A car door opened. Boots crunched through the gravel, and then Billy came back into the shed. “Are we going or not?”

He didn’t wait for an answer. Instead, he brushed past us and went straight to the sheet-draped object on the other side of the shed. He pulled on one end, sweeping off the cloth, revealing the sculpture underneath. It was beautiful and terrifying at once. Shaped delicately from a tree trunk, a girl rose like a Phoenix from a pile of tin cans and ash-colored dirt. Both of her arms were stretched to the ceiling, her head tipped back, her hair streaming gold behind her. She had two faces that looked in opposite directions. One was serene and gentle and smiling, the other grotesque, the mouth twisted open in a silent scream, tears carving lines in her cheeks. I recognized her. She was the girl in the picture standing beside the birthday cake with candles that would never go out. She was Delilah. I looked closer at the base, could see now the shape of something curled there, a sleeping child with fingers stretching bone-white through the gray, reaching and reaching for something that would always be just beyond her grasp. I turned away, dizzy and sick to my stomach.

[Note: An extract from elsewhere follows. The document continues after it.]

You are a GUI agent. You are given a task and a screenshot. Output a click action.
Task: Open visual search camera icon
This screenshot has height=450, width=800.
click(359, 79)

“I was thinking of adding a bow,” Billy said. “A blue ribbon with white polka dots. Right here.” He touched a spot at the very top of the sculpture.

Travis pinched his lips between his teeth, grimacing.

“Sounds lovely, dear,” Mrs. Roth said. “A nice touch.”

“Mom, please,” Travis whispered. “Don’t let him do this.”

Mrs. Roth gave him a sharp look and shook her head.

“Delilah wouldn’t want this,” he said.

Billy’s mouth twitched.

“Travis.” Mrs. Roth’s voice was low, a warning.

Travis clenched his fists at his side and moved toward the sculpture. “I won’t let him do this. It’s not right.”

“Travis. Please. Just leave it be.”

“No.” He was almost there. “This was your daughter, Mom. And look, look what he’s done to her.”

Billy said, “I think you should leave.”

“She deserves better than this,” Travis said, crouching down and laying his hand over her reaching fingers. “Delilah’s gone, Dad. You can’t bring her back this way.”

Billy rolled his head in a tight circle. “Get out.”

“Travis,” Mrs. Roth said, moving away from me, taking a step toward the sculpture. “Do as your father says.”